The experience of watching this at a young age stayed with me while I went forth with my theatre education. Later, in my early thirties, this moment back in high school made me realize the importance of liveness and what the real potency of live performance is. It is in these absurdities (ie. the actor on stage attempting to figure out when a good time to pick up the handkerchief would be so as to not interrupt the flow of the dialogue or action on stage) that we propel art into a space that is devoid of realness. However, in the theatrical representation of realism, we also breed the act of non-participatory citizen engagement. (I have a future blog post scheduled on my thoughts around church, state & theatre)


Going back to this moment of failure on stage, this moment made me embrace the emergent elements of live performance, usually based in theatre as failed moments, or unscripted moments, or things that were not supposed to happen on stage. These moments bring with it an increased level of liveness, not just for the performers on stage (Actor thinks: How do I pick up this hankerchiek and make it look nature in this scene?) but also for the audience, who sits there thinking: How will that actor pick up that handkerchief? Do they know they have dropped the handkerchief? Is this part of the show? Was the actor meant to do that? Suddenly, all 300 audience members and the actor(s) on stage are in a shared state of liveness -- a liveness that was due to a small unexpected element in a highly structured and solidified performance.


And so, when applying live performance understanding to real-world ways of being, I see this ability to embrace the failed/unexpected moments as moments for potentiality, in which one failed or unexpected element can turn into multiple possibilities for a future. This failure turns into re-organization.

This is what makes live performance magical.

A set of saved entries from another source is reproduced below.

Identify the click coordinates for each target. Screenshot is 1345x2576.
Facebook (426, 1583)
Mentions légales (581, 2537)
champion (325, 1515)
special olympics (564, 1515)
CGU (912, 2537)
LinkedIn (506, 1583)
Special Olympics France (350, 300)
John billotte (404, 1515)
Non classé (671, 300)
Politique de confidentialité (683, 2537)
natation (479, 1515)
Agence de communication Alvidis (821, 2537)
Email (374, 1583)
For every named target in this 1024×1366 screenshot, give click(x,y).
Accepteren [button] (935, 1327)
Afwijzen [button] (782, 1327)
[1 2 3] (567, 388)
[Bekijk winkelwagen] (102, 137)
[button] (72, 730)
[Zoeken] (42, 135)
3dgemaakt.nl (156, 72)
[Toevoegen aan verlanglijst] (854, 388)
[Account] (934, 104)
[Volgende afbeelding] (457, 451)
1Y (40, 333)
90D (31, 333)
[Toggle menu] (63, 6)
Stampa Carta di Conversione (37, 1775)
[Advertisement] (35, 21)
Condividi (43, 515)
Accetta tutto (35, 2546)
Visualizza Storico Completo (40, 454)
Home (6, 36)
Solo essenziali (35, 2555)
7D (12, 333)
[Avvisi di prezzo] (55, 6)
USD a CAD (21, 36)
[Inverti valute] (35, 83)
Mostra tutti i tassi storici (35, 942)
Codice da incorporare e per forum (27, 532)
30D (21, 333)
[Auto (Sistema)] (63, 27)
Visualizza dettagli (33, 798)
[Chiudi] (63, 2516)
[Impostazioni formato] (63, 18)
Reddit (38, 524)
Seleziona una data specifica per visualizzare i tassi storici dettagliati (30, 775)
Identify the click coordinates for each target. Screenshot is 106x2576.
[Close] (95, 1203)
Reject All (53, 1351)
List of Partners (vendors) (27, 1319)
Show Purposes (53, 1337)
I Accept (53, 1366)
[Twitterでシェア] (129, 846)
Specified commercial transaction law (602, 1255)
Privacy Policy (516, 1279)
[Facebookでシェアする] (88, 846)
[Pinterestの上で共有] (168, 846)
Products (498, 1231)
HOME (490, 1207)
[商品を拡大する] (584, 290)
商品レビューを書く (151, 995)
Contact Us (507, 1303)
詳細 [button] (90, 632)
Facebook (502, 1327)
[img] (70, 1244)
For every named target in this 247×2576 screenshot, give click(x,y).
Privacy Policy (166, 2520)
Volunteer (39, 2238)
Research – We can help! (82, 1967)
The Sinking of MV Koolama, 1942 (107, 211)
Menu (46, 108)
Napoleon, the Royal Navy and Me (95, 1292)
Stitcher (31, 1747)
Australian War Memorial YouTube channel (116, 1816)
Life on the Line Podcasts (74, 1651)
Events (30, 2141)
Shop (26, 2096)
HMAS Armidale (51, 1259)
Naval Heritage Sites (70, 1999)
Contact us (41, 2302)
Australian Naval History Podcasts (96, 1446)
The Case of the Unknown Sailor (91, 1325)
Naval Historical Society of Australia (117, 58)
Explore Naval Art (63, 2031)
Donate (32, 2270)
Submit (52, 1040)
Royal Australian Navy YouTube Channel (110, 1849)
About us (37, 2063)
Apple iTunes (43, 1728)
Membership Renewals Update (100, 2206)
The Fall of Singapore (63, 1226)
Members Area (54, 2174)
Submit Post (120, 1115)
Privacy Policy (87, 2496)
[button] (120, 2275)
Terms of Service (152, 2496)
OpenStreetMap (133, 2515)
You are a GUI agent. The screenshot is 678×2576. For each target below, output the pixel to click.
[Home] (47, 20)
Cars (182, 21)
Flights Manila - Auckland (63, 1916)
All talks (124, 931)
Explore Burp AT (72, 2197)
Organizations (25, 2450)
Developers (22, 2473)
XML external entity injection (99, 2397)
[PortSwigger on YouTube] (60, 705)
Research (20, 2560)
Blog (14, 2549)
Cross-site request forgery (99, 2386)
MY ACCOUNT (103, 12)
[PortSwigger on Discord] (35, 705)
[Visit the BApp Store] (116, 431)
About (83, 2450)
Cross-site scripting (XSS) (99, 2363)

It is in these emergent qualities to embrace the aesthetic of failure that we can begin to bring into existence the real transformative power of live performance.


Of course, I say this all, with the inability to know everything at the same time. It's a giant paradox. In an attempt to fail, one needs to somehow unlearn and untrain. Not to mention the many years of placing a public in front of a proscenium theatre that separates the artists from the public, putting the artist on a raised stage that creates a high level of non-interactivity or non-participation, embedding in the audience, this notion, that there are rules here you have to play by and that those on stage should be listened to. (Sounds like any form of authority to me). Moreover, as it has become increasingly popular to do today, when something is uncomfortable on stage it is introduced with a long list of trigger warnings telling the audience what they are about to see before they have even experienced it, subjecting the audience to a certain level of coddling and hyper-safety.

This doesn't treat the audience as a brave spectator, who has shown up, who have re-organized themselves through millennia, adapted during heartbreak or disaster, and who, until the dawn of social media, didn't turn to erasure as a way to become robust.

I am now sitting at my desk transcribing what I initially dictated into my smartphone voice recorder. At 8 am on December 16... no, make that December 19, 2020, I recorded the above thoughts into the voice recorder. After quiet contemplation and reading from my list of essential books to read, I voiced these emergent thoughts into my recorder. And even now, after I review what I said and am transcribing them into this blog, I keep manifesting new ideas. New reflections pop into my head. I propel forward with new knowledge due to wanting to edit, change and reorganize my initial thoughts.


As I move forward from that moment back in high school to this late-30s era I am in today, I am reflecting back on the many points in my life when I was challenged. In those moments where I felt like I would fail, I look back now, and realized, that time kept going forward. And, from those moments of uncertainty, I looked down to the ground, picked up the handkerchief and kept going. This time, with a handkerchief in my hand.